Check every line below for the string "folder", and copy the lines that contain it.

(Stored items)
***
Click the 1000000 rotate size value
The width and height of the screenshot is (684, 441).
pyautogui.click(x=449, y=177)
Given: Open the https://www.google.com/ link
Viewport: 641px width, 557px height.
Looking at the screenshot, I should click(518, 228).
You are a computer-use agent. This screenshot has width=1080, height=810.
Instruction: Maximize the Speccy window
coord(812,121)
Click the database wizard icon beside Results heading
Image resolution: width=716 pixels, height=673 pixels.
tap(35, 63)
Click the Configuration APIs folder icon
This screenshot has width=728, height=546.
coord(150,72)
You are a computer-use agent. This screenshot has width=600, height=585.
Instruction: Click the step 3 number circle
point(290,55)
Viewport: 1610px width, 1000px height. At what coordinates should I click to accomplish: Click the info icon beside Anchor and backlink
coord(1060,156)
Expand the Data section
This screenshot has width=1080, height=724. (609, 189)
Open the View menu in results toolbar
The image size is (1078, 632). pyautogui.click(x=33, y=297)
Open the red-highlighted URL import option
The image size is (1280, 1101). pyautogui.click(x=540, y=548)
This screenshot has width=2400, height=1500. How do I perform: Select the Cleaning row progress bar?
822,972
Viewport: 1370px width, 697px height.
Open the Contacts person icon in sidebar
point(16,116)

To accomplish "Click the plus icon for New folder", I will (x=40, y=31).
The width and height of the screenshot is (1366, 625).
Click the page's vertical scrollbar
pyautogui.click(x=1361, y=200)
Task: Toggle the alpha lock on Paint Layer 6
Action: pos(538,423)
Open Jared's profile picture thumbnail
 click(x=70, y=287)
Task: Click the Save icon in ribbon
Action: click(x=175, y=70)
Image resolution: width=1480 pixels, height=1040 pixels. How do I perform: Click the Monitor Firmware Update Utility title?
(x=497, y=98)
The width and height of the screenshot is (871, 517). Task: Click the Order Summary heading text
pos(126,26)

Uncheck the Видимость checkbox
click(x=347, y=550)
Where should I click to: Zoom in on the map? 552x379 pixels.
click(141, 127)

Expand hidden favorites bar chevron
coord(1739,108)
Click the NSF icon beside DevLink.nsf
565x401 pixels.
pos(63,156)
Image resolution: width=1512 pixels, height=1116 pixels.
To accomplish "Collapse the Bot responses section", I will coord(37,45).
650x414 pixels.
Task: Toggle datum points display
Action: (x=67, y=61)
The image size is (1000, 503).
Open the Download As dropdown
***
> _Solution below_:
Click the Configuration APIs folder icon
To accomplish "Click the plus icon for New folder", I will (x=40, y=31).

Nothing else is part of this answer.